» **What is required**
Which of the lines in the data mention the string "bottom"? List them all.

[Dataset entries]
★ ★ ★

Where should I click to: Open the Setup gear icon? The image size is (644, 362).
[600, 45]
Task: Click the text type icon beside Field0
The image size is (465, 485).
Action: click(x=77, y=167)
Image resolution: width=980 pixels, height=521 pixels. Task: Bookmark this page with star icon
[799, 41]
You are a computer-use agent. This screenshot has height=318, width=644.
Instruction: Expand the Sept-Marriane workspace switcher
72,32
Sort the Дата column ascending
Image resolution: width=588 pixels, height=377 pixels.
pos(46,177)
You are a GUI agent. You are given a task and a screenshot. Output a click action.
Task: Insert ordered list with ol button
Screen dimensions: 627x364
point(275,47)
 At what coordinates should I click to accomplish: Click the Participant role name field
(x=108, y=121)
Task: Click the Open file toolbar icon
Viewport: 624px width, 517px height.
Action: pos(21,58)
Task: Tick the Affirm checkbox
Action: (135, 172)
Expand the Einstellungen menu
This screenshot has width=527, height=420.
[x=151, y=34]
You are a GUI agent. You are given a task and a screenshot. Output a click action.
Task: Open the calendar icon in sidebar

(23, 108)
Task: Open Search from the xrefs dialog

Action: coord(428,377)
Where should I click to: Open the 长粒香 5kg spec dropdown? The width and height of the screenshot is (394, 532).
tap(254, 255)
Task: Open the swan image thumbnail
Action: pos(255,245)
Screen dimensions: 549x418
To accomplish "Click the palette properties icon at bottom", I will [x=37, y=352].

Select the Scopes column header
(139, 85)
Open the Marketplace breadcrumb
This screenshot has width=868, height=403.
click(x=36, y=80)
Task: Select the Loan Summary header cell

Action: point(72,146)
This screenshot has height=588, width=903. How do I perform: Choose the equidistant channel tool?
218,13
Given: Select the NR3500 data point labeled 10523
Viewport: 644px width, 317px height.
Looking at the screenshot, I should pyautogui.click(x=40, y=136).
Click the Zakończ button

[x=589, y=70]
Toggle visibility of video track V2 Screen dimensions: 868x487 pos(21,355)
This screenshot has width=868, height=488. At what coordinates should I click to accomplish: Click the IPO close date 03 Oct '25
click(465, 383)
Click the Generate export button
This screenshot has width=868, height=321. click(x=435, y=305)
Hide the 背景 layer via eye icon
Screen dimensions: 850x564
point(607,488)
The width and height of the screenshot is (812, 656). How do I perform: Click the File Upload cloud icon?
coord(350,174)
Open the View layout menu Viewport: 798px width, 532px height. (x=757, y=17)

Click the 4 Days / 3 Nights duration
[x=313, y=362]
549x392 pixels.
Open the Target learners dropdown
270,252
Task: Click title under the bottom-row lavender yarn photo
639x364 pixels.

★ ★ ★

» **Answer space**
To accomplish "Click the palette properties icon at bottom", I will [x=37, y=352].
Task: Click title under the bottom-row lavender yarn photo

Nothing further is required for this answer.